About the Data
Document Database
The code does not use an SQL database (although it can I am not sure I want it to), so it is fairly heavy on the file system (as is an SQL database). Every post and comment is stored as a separate file, and some meta data too are stored in files, but every Operating System is optimized for reading and writing files.
Changes will occur in the data format so I am hesitant to document it. Taken as a whole the data is a combination hierarchical, relational, document-oriented database. But the API is designed for change. The goofy "Object Oriented like" library interface I described? I will just replace one library with a new one that adheres to it when making changes, or simply add another library to extend operation (although there are a limited amount of letters).
Currently, posts are stored in meta/psts/ as numbered files; other directories are for pages, post comments, and post meta data for categories and tags. FTP or cPanel can be used for basic site administration.
Record Format
Both posts and comments are stored in a standard format: newline delimited headers followed by a newline, followed by the data. Such a format has two very good features. Easy to parse, amenable to additions. (This is as near to non-encoded as data can be.) Example:
Title Date <p>Post text.</p>
It takes only two lines of code to parse that data no matter how many headers there are. The last point means that data can be added at will. Any meta data such as categories and tags can be "just added". Whether the data is stored in a file or in a database does not matter.
There is the drawback that the headers are order dependent. But the sheer simplicity of it makes for a drawback easy to code with.
The code:
I=$IFS
IFS=$'\n'
hdrs=(${data%%$'\n'$'\n'*})
IFS=$I
body=${data#*$'\n'$'\n'}
Not exactly two lines, but that is really small, fast, efficient, understandable, etc. All the attributes one wants in code—it is the format of the data that allows for this.
No Markup Language
The record body needs to be HTML as it is just printed. However there is a simple "word for word substitution" support.
No Data Definition Language
Although I do use the term database for the data storage (as it is appropriate) there is no "language" behind it (or in front of it). The database name is a subdirectory name, the primary key is a file name, and the table is newline delimited text. A (near) map:
CREATE DATABASE ... | mkdir $path |
INSERT INTO ... | echo "$title"$'\n'"$date"$'\n'$'\n'"$data" > $path/$n |
DELETE FROM ... | rm $path/$n |
Others can be extrapolated. The file system calls are all in a library as an API and not used directly (that is just an example). To actually use an SQL database—or anything else—the API stays the same and a different library is used. Supplemental data, such as "recent comments" and "post tags" are also mapped to the file system via an API.

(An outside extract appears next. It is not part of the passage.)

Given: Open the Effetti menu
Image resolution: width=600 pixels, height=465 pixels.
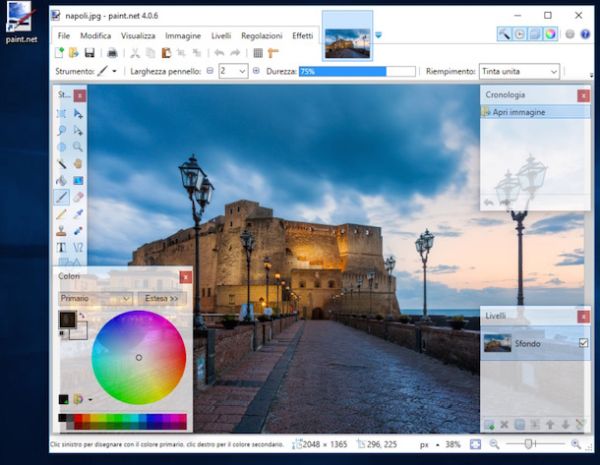Looking at the screenshot, I should tap(302, 35).
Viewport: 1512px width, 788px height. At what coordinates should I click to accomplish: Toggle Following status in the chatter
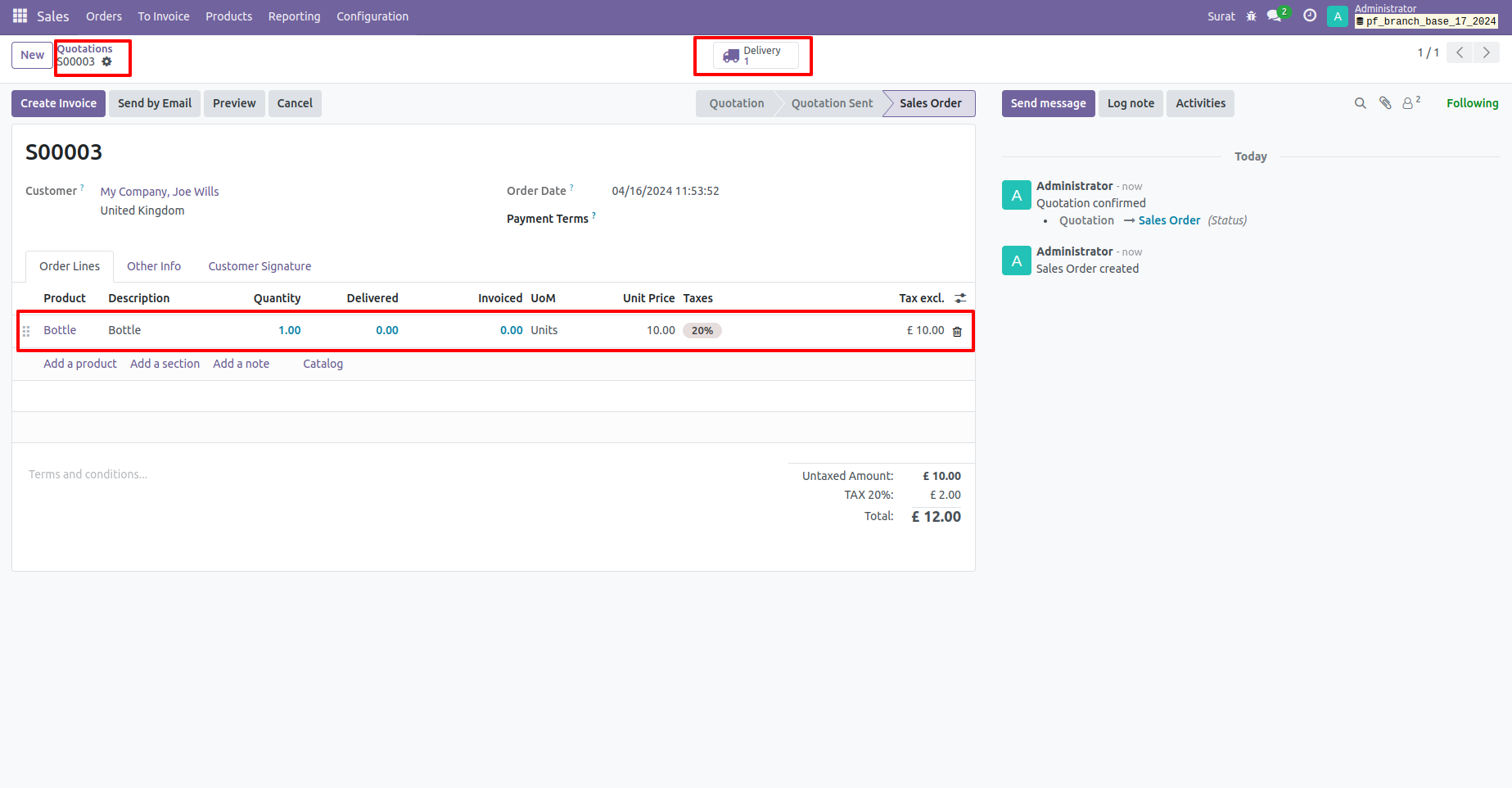tap(1472, 103)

I would call this NoSQL except "row" and "column" have no use here (nor Perl or AWK). Perhaps non-SQL, but that label is to vague (do a search). Without SQL is also... well, really weird (do a search). And this is not anti SQL (you will have to add "-injection"). This is just not SQL.
Global Data
In About the Code some of the API and variable names were detailed. Here is more. Global data is used to store record data. Example:
API | Action | Type | Name |
---|---|---|---|
P l | list | array | Pl |
P n | count | integer | Pn |
P r $n | read | strings | title, date, body |
Comment Parsing
In a data related note, the most complicated part of WordBash, at over 300 lines (the average library is about 100) is the Comments library. It needs to do a few very important things:
- Strip HTML
- Reject links
- Break long words
- Convert lines to paragraphs
All by Bash only code—no SED, AWK, etc.—which is the most important design criteria I imposed on the code.
On no External Programs
For parsing/manipulating large amounts of data (hundred kilobytes and up) Bash alone might be slow, but blog posts are never that large (and of course size could be checked and appropriate steps taken; for an example of that see libs/Q).
I discuss performance in a later post.
Notes:
1. There is one library that is "out of place": libs/D.sh. It is the database library and not called by the CGI code but by libs/P and libs/G.
2. Header data can have a name such as: date:Jan 1, 2014. Not difficult to do and it then becomes scalable.
3. The Admin code to edit posts is not included at this time.
4. I really just wanted to see if it could be done.